#### Problem
The part to set down runs from the first line of the data below through the line with "The height and width of the screenshot is (410, 868).", inclusive; write it exactly and leave out the pictures.
[Opening Entries provided section]
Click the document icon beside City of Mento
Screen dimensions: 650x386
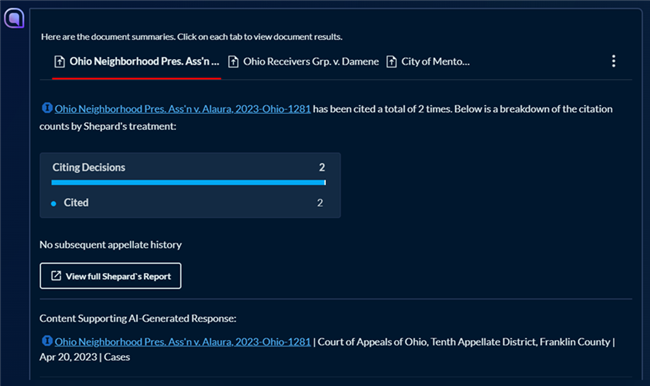(391, 62)
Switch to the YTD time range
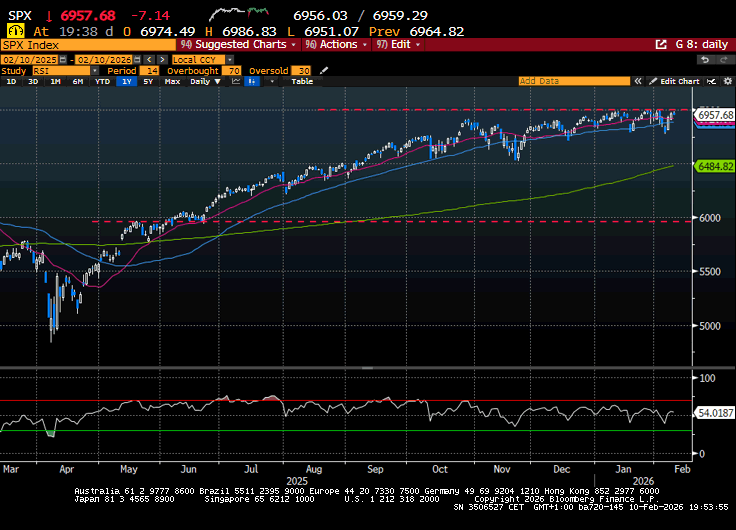The width and height of the screenshot is (736, 530). [x=102, y=81]

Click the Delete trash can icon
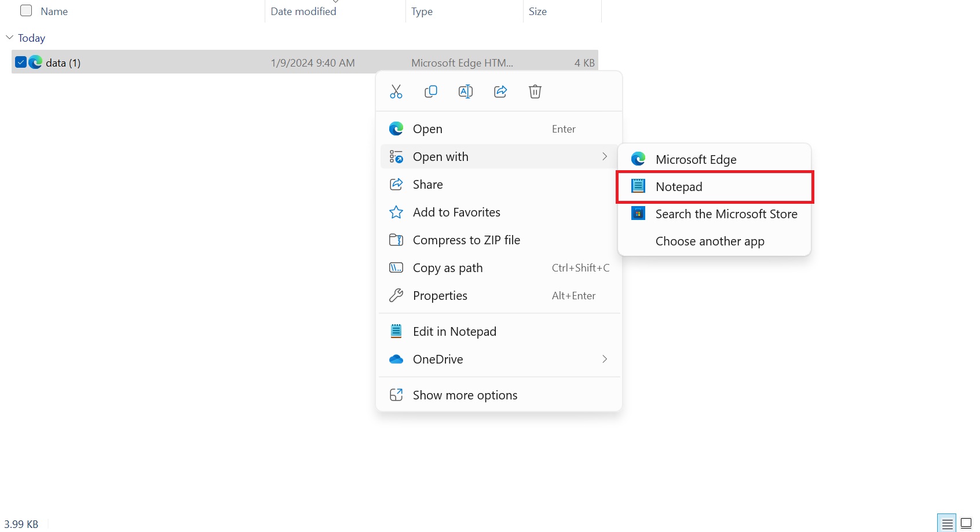pyautogui.click(x=535, y=91)
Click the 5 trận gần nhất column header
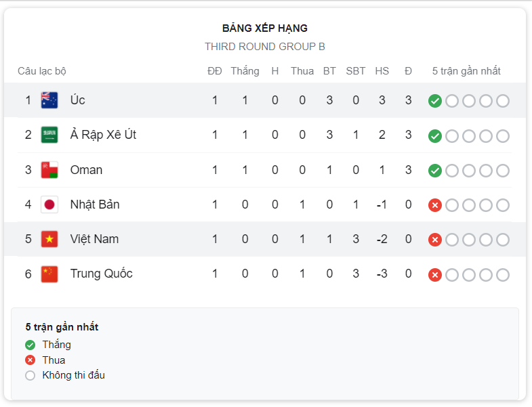 click(466, 71)
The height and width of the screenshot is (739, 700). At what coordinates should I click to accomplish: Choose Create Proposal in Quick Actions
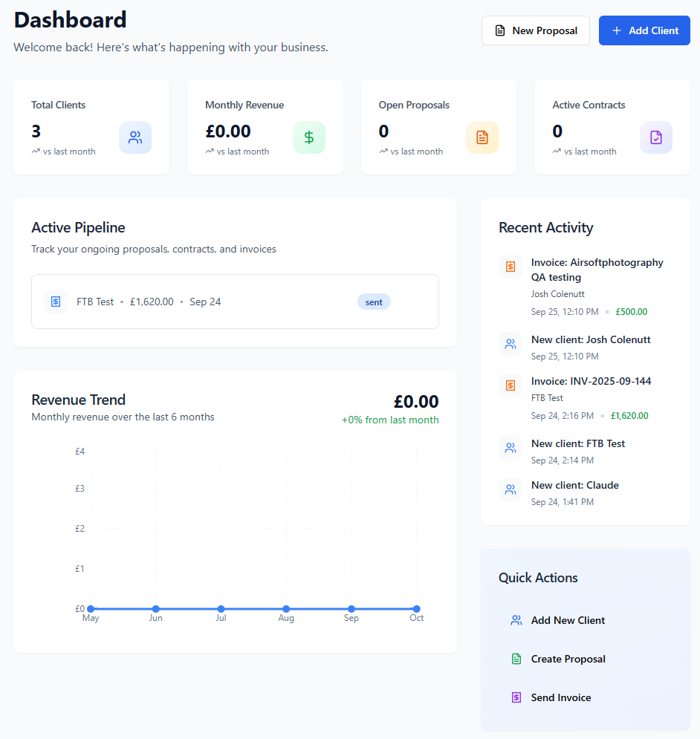click(568, 659)
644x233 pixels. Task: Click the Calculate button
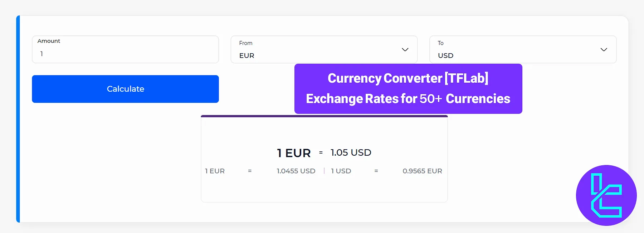[125, 89]
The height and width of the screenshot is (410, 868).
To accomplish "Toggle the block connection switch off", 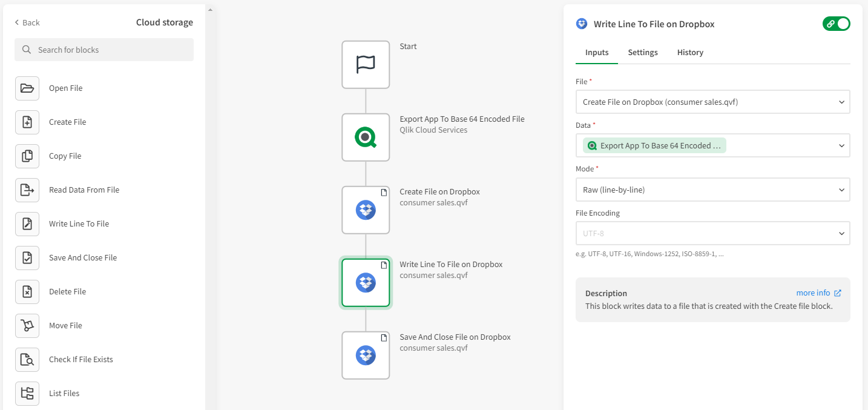I will [837, 24].
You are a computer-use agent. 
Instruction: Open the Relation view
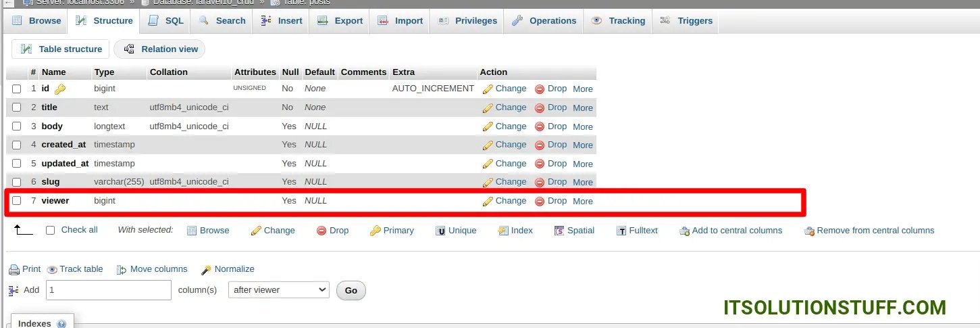pos(160,49)
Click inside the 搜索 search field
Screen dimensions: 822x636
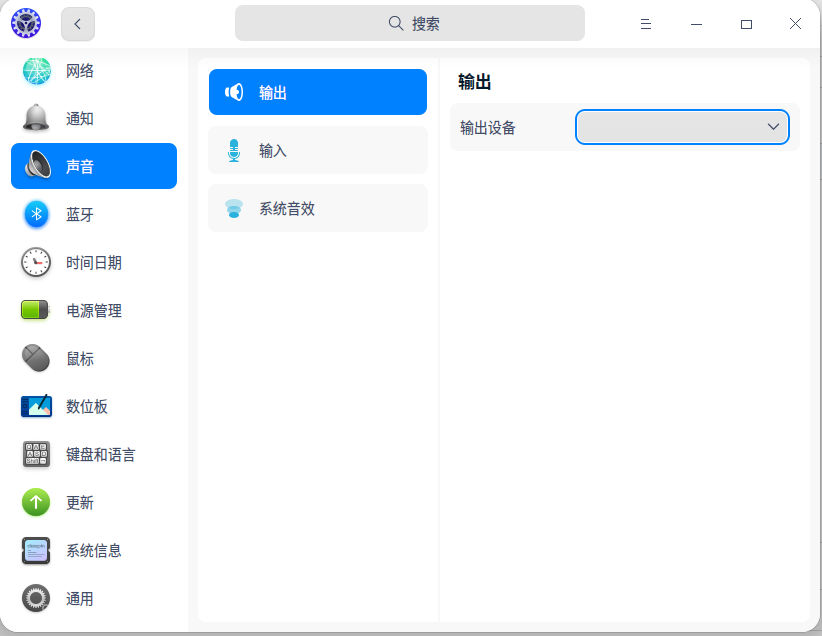(x=410, y=22)
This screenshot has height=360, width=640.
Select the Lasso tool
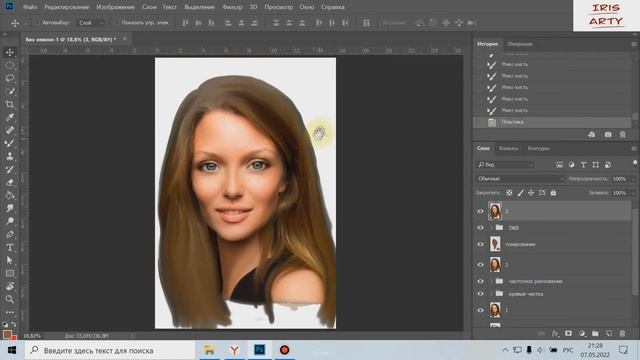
[Closing Entries provided section]
#### Exercise solution
Click the document icon beside City of Mento
Screen dimensions: 650x386
(391, 62)
Switch to the YTD time range
The width and height of the screenshot is (736, 530). [x=102, y=81]

Click the Delete trash can icon
pyautogui.click(x=535, y=91)
Click the 5 trận gần nhất column header
 click(466, 71)
The height and width of the screenshot is (739, 700). At what coordinates should I click to accomplish: Choose Create Proposal in Quick Actions
click(568, 659)
644x233 pixels. Task: Click the Calculate button
[125, 89]
The height and width of the screenshot is (410, 868).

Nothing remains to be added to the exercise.